My three not-so-munchkin-sized kids started to school this week. Everyone hit the academic buildings on Monday morning — okay, the college student doesn’t start until noon on Mondays. That seems so wrong in the real world, but makes perfect sense in the college environment. So this year it was two high schoolers and one collegiate preppy.
What changes when the kids hit that higher level of learning?
Did I buy fewer supplies?
The requirement is for fewer boxes of crayons, but more map pencils. The glue in the bottle stage has passed, as it’s on to the all important glue stick mania. School note: there is no such thing as too many glue sticks in the house. Fewer spirals, the cheap 100 page ones are obsolete, but more of the 3 to 5 subject variety. Of course, those are never on sale — ANY WHERE! No construction paper or Manila paper, but colored pens are a must and some must be fine point, while others are medium point and just for good measure, please throw in a Sharpie or two. Still need book covers, dividers, scads of 3 X 5 and 4 X 6 cards. Oh, and never mistake that buying only one size of note cards will suffice. Ah contra, if 3 X 5 cards are purchased, then the demand will be for 4 X 6. Same with three-ring binders and the color choice. If last year every band and choir student for the entire region was required to purchase a navy 3-ring binder, then rest assured the entire stack secreted away for a smooth school start will not be this year’s color choice. The note will say black or red or fuchsia, but guaranteed it won’t be the stocked color.

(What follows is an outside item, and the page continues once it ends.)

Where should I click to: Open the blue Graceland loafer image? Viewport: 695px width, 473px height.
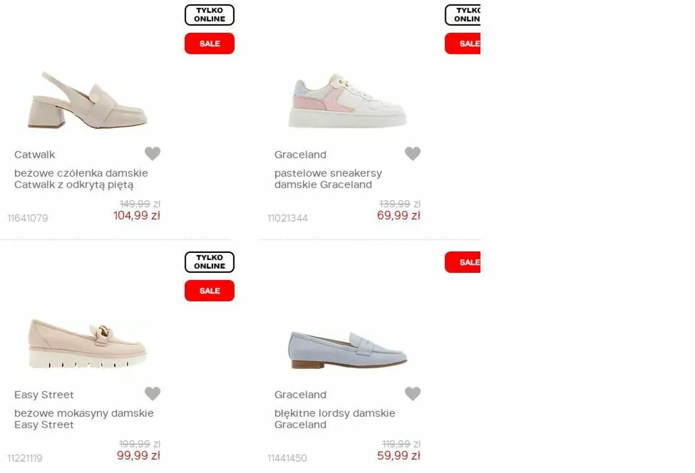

Was the first day less stressful? No, but at this point of fifteen odd school years, we’ve grown so accustomed to the controlled chaos of morning insanity that it almost seems natural.
Is the school drop easier?
For the first time in many years, actually for the first time ever, I need only see my dumplings to one school building. The college student would take serious umbrage if I tried to walk her to class. So, it’s one drop at the high school then I’m home again, home again, like pinky pig.
Did the house seem empty, lonely even, after they’d left? Absolutely. Some things, such as missing a child, is a constant in a parent’s life. The minute my oldest moves back to college, even knowing that she loves her university and is geared for learning, I miss her. When the high schoolers were safely ensconced in their home away from home for seven daily hours for the next 178 school days, the house seemed too large, strangely silently, and definitely lonely.
As for the first two days of school . . . well, we’re all still standing and that’s something important. No one absolutely HATES a teacher, YET! Everyone has someone to eat lunch with, to walk the halls (campus) with, and the work load looks overwhelming as it always does at the beginning.
The best part is that they always come home at day’s end — I do need to wait for ‘non-football’ weekends to get my college student home, but they’re here for dinner and conversation, sharing parts of their day and more importantly, parts of themselves.
My 6’5″ son has dubbed me ‘Mini-Mom. I’m not exactly sure when I became the smallest in my house, but short I am compared to the gentle giants that I raise. Short or not, I feel a thousand feet tall when they rush in the house to tell some terrific tidbit about their day. Some things don’t change at all.